Does that seem too simple? Buying gold without doing your research is easy, but not always the most effective way for an investor to maximize their return on investment. There are many different ways to buy gold, and even though buying bullion is among the most effective methods, there are often better ways than buying from local shops.
#1: Buy Gold Bullion
Buying gold coins and bars remains the easiest and safest way, but instead of going to a local shop, do your research online to find lower prices over premium. Local shops don’t necessarily keep track of up-to-date spot prices, something websites will do automatically. Save money by going online to find lower premiums and insured deliveries.
Gold coins and bars have a few standout advantages compared to other ways of owning the precious metal:
- No third-party risk when you keep it in a vault at home or in secured, allocated storage
- Coins and bars have high liquidity and they are easy to sell
- Coins and bars can be purchased as part of a tax-advantaged retirement savings plan in the U.S. and other countries
If you want to learn more about gold, check this out to learn the details.
#2: Gold ETFs
ETFs (Exchange Traded Funds) are a good way to own gold if you don’t want to have to store and insure it. Gold ETFs come with fees, but are generally considered more cost effective, unless you are frequently trading and paying brokerage fees.

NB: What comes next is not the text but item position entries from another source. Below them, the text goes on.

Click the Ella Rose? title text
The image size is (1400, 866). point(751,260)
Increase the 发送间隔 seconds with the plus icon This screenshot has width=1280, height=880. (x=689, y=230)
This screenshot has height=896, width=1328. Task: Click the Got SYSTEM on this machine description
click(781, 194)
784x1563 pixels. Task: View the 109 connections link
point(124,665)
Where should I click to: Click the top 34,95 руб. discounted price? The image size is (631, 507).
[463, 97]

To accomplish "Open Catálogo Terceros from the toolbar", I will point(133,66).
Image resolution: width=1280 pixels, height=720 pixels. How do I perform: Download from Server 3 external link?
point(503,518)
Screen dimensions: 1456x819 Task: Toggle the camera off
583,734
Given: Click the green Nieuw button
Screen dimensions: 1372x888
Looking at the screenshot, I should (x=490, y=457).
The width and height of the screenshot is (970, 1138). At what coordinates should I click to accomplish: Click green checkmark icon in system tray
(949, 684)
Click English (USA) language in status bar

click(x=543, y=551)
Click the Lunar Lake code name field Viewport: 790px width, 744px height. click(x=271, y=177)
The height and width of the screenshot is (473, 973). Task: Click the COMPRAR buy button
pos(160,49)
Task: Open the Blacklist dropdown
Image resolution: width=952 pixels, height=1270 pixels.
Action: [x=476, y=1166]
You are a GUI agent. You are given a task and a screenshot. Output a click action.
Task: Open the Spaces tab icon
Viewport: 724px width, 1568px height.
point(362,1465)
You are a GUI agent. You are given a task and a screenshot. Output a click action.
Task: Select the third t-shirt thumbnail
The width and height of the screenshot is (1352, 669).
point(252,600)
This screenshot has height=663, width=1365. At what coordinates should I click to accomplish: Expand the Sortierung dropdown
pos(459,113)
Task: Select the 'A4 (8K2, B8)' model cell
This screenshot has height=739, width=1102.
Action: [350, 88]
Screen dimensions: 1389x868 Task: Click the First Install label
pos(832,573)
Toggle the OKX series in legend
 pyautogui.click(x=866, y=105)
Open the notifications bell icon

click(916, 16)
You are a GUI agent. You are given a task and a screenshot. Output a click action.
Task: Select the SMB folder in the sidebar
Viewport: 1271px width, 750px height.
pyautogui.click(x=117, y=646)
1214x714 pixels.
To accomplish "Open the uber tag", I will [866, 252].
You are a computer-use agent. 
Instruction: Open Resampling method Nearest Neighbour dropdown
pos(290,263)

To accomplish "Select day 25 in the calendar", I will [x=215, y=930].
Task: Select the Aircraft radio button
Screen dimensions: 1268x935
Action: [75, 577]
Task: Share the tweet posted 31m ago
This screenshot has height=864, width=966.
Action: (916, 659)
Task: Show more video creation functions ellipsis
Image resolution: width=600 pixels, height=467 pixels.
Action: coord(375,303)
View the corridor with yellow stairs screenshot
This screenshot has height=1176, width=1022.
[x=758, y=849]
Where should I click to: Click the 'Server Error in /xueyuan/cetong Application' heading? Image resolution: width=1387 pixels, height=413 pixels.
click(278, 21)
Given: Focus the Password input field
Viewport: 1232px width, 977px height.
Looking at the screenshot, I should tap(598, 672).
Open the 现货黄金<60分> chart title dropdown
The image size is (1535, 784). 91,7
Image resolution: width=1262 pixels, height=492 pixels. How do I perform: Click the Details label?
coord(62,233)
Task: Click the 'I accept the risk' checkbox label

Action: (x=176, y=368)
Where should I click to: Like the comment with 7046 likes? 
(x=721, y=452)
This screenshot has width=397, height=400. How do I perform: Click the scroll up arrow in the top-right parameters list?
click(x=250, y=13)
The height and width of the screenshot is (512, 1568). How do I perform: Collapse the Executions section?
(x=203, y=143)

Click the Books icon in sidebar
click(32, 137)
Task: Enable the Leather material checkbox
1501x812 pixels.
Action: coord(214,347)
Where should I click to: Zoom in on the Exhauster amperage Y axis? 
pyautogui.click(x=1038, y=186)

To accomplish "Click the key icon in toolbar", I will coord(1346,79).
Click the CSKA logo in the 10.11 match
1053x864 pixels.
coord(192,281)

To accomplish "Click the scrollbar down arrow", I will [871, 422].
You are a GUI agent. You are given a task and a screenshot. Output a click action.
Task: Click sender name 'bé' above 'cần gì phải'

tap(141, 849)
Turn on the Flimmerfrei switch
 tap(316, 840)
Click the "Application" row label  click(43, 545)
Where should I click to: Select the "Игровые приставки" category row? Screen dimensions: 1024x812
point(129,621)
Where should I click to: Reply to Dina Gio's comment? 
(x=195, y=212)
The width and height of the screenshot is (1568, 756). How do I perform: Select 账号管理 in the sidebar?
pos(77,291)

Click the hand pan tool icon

The downsides of ETFs compared to physical gold include issues like counter-party risk (they are similar to mutual funds – it comes down to how much you trust the people managing the fund) and currency debasement. If you’re buying gold because you’re worried about currency debasement, an ETF won’t help you out.
#3: Gold Mining Stocks
Mining stocks are among the riskier ways to invest. They’re valued based on how well the companies are performing and profiting. That means efficiently mining gold. Unfortunately, mining costs are going up and they can’t be slashed if gold prices fall. Stock prices are extremely volatile and go down rapidly compared to minor price decreases in precious metals themselves.
#4: Gold Futures
Gold futures contracts are tough for regular investors who may want modestly-sized positions. Most futures exchanges require you to invest in contracts set at a certain size of either 50 or 100 oz., or around $60K to $120K. That’s more than most investors are willing to invest.
#5: Numismatic Gold Coins
One of the riskier ways of investing in gold is through numismatic coins. These are collectibles and by definition, they are coins that are worth more than their weight in gold. They derive this value from rarity, age, manufacturing details, and other factors that make them desirable for collectors. You may want to begin with silver coins if you are looking for numismatic coins.
Before you decide which way to buy gold, evaluate your personal priorities and which method best fits your goals.